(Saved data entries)

◆ ◆ ◆ ◆ ◆

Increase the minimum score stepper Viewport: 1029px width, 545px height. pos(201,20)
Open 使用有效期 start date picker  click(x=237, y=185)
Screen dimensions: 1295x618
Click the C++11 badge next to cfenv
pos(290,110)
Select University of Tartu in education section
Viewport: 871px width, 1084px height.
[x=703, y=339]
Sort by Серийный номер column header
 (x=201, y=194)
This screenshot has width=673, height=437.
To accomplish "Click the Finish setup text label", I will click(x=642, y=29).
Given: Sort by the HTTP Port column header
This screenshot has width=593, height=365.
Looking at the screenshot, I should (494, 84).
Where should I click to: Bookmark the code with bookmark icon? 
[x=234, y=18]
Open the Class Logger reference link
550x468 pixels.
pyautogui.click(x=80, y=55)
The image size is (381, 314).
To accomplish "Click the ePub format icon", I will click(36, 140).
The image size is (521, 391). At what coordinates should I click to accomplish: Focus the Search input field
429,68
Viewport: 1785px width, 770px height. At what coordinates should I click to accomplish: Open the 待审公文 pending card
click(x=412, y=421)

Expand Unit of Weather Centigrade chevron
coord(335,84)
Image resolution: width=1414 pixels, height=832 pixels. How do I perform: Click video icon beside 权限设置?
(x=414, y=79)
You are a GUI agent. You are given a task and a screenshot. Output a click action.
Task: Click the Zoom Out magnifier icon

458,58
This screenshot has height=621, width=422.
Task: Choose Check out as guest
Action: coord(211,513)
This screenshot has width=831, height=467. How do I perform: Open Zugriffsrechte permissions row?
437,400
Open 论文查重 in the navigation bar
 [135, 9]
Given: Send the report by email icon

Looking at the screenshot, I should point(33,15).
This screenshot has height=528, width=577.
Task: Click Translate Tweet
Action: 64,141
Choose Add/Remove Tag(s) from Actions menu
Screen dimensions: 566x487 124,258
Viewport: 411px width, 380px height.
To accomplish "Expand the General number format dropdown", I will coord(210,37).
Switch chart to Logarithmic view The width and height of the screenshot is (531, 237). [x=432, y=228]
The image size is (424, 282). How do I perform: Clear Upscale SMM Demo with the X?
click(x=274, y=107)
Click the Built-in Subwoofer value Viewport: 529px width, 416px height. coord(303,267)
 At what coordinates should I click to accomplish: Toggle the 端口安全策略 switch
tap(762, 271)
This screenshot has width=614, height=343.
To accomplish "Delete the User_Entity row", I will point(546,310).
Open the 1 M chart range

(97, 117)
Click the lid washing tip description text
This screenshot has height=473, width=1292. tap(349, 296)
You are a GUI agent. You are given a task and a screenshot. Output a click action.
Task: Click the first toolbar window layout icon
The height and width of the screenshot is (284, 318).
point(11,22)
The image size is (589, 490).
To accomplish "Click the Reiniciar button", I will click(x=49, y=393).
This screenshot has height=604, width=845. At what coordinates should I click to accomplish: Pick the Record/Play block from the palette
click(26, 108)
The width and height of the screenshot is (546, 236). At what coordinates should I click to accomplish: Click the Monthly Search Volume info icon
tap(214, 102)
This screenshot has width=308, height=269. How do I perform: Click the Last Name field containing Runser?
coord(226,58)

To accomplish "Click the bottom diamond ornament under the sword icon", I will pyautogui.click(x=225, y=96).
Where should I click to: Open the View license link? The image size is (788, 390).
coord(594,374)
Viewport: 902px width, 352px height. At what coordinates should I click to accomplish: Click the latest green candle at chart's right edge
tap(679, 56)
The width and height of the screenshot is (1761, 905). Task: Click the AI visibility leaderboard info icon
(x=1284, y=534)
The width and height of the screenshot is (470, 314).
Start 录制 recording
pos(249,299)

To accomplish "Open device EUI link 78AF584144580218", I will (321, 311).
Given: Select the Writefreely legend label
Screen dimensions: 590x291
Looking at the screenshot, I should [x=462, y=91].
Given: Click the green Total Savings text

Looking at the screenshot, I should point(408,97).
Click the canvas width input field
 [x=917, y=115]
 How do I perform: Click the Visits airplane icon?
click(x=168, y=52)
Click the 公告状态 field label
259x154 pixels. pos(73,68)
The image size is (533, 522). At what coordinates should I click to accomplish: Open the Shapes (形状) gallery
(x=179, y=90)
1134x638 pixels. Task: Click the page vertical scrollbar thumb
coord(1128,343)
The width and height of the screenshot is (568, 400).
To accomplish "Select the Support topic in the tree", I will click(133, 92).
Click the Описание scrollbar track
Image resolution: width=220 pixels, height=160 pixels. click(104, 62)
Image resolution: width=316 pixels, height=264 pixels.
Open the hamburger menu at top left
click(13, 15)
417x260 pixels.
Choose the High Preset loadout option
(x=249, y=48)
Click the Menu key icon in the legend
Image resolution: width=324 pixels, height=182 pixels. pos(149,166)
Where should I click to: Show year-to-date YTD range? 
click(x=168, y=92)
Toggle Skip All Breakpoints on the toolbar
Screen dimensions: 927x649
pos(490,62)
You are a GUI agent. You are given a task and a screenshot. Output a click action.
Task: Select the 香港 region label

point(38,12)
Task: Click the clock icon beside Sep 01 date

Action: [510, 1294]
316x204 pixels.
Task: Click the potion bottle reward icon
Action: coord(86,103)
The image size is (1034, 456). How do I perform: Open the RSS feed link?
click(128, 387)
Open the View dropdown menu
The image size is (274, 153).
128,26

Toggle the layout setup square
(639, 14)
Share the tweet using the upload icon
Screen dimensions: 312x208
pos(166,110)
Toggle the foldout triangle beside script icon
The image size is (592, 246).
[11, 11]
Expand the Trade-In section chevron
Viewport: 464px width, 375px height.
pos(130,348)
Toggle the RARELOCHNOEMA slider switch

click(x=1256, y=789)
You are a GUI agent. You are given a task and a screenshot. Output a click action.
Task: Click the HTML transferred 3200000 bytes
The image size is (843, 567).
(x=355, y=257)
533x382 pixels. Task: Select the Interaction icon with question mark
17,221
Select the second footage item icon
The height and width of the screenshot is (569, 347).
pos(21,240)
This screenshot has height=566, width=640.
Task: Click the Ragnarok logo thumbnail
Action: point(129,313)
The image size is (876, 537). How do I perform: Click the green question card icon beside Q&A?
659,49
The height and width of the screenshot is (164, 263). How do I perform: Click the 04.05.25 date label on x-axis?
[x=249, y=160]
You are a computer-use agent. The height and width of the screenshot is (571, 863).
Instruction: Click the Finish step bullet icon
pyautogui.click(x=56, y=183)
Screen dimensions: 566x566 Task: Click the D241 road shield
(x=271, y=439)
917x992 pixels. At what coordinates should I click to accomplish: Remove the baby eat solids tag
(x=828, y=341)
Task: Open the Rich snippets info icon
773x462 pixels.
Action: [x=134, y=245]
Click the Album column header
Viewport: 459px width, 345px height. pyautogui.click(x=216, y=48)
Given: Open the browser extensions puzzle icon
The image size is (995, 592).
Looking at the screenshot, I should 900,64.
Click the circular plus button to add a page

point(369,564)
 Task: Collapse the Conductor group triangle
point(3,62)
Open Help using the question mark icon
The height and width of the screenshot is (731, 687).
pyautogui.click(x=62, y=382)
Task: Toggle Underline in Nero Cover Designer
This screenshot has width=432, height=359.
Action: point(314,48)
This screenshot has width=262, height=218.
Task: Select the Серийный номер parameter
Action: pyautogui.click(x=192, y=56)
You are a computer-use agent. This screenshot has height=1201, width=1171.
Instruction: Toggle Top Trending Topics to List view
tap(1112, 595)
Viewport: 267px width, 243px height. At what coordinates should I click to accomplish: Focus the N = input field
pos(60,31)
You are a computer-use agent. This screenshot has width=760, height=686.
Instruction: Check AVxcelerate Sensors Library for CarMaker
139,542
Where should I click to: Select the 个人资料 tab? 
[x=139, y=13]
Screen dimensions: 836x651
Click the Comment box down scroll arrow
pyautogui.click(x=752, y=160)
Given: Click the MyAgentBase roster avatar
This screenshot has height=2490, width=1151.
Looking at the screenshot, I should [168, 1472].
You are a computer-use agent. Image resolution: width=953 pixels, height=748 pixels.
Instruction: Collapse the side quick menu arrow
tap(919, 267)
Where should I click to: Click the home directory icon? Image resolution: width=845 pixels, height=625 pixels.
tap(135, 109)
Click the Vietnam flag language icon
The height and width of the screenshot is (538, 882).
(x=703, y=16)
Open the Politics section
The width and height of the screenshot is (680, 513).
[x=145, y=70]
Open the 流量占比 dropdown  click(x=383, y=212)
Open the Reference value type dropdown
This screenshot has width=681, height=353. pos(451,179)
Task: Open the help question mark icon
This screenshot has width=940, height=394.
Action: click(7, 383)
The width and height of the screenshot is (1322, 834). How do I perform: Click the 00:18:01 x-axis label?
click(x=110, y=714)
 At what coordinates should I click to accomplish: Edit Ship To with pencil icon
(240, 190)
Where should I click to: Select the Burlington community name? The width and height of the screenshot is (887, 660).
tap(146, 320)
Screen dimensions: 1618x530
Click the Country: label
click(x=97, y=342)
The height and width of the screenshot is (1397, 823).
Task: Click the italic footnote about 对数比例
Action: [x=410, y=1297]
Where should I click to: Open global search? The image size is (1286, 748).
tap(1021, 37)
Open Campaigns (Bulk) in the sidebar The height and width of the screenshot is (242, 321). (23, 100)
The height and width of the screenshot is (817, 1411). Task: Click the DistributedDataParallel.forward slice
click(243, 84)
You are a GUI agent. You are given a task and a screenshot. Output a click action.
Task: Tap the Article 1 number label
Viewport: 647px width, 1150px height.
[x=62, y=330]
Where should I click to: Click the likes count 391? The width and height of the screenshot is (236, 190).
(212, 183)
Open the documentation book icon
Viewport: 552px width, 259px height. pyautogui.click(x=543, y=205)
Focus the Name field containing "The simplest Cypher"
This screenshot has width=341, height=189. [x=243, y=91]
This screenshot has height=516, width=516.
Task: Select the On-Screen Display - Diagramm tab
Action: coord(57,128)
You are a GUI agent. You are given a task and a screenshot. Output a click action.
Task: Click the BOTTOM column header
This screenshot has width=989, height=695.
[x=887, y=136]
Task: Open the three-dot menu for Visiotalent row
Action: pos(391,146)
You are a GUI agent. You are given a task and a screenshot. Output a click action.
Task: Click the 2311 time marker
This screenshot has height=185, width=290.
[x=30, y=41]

◆ ◆ ◆ ◆ ◆

### What to work on
Where a line in the records above includes the string "toolbar", show it.

### Task output
Task: Click the first toolbar window layout icon
Toggle Skip All Breakpoints on the toolbar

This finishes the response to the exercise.